#### GIVEN TASK
Copy the records word for word, starting at the line that contains "You are a computer-use agent. The" and ending at the line that contains "592x326 pixels. (456, 9)", including both of those lines.

#### SOURCE RECORDS
=-=-=

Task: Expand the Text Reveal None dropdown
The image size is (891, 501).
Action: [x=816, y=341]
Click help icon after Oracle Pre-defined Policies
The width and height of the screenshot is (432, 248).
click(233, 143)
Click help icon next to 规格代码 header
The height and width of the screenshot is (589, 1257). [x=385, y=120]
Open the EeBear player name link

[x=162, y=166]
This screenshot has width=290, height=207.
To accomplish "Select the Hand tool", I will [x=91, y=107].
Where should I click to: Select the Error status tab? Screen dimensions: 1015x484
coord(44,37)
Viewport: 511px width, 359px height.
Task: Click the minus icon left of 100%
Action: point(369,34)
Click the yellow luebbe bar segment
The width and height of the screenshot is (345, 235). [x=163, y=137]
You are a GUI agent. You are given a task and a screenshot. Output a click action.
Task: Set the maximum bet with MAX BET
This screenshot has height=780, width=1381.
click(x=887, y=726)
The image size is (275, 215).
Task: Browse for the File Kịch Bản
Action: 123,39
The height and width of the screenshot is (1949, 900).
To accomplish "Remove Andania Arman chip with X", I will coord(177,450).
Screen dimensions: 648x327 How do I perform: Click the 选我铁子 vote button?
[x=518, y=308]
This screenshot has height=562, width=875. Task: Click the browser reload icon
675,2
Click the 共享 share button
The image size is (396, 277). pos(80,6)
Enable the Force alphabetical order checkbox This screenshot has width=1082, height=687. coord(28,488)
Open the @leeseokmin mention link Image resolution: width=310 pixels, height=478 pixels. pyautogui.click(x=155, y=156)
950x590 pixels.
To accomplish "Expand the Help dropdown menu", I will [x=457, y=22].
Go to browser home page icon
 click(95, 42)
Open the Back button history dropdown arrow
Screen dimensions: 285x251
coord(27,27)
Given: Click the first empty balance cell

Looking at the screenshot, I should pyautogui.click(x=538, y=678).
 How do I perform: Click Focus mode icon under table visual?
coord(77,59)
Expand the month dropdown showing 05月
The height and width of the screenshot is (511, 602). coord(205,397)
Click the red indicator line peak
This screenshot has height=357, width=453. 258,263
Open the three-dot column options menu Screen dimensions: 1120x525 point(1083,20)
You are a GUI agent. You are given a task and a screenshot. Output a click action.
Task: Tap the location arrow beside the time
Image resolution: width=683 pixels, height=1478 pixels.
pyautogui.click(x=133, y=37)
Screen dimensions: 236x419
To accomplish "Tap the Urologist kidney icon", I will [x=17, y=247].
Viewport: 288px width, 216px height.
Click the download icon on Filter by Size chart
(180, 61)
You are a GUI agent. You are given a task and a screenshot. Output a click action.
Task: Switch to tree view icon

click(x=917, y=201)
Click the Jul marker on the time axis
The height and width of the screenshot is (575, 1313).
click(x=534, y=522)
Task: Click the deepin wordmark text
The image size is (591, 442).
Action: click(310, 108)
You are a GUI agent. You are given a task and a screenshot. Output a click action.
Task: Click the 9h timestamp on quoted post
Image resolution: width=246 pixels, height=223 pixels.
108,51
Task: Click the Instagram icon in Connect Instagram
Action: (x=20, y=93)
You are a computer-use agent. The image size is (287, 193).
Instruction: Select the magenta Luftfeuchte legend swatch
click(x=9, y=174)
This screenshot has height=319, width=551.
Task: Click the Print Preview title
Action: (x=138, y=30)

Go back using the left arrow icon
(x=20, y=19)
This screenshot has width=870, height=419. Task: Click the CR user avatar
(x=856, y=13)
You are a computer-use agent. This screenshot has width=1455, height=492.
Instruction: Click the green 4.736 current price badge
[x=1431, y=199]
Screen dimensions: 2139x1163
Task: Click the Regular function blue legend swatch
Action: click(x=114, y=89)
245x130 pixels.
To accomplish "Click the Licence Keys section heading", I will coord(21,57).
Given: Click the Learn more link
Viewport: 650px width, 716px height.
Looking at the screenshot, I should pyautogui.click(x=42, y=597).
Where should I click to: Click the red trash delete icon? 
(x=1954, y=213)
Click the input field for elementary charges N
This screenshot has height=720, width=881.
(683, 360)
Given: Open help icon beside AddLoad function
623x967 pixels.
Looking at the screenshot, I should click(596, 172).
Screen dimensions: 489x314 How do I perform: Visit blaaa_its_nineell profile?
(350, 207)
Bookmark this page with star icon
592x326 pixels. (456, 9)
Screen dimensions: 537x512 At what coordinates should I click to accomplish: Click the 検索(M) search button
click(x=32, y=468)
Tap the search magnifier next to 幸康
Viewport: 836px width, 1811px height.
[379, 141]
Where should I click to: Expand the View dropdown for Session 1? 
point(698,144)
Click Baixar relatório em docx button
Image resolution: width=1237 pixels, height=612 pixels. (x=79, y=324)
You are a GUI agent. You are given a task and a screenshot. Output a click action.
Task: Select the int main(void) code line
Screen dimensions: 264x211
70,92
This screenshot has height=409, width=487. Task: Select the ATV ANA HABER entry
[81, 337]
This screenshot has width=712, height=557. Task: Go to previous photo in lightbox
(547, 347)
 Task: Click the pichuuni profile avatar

=-=-=

#### ANSWER TO THIS PROBLEM
You are a computer-use agent. The image size is (287, 193).
Instruction: Select the magenta Luftfeuchte legend swatch
click(x=9, y=174)
This screenshot has height=319, width=551.
Task: Click the Print Preview title
Action: (x=138, y=30)

Go back using the left arrow icon
(x=20, y=19)
This screenshot has width=870, height=419. Task: Click the CR user avatar
(x=856, y=13)
You are a computer-use agent. This screenshot has width=1455, height=492.
Instruction: Click the green 4.736 current price badge
[x=1431, y=199]
Screen dimensions: 2139x1163
Task: Click the Regular function blue legend swatch
Action: click(x=114, y=89)
245x130 pixels.
To accomplish "Click the Licence Keys section heading", I will coord(21,57).
Given: Click the Learn more link
Viewport: 650px width, 716px height.
Looking at the screenshot, I should pyautogui.click(x=42, y=597).
Where should I click to: Click the red trash delete icon? 
(x=1954, y=213)
Click the input field for elementary charges N
This screenshot has height=720, width=881.
(683, 360)
Given: Open help icon beside AddLoad function
623x967 pixels.
Looking at the screenshot, I should click(596, 172).
Screen dimensions: 489x314 How do I perform: Visit blaaa_its_nineell profile?
(350, 207)
Bookmark this page with star icon
592x326 pixels. (456, 9)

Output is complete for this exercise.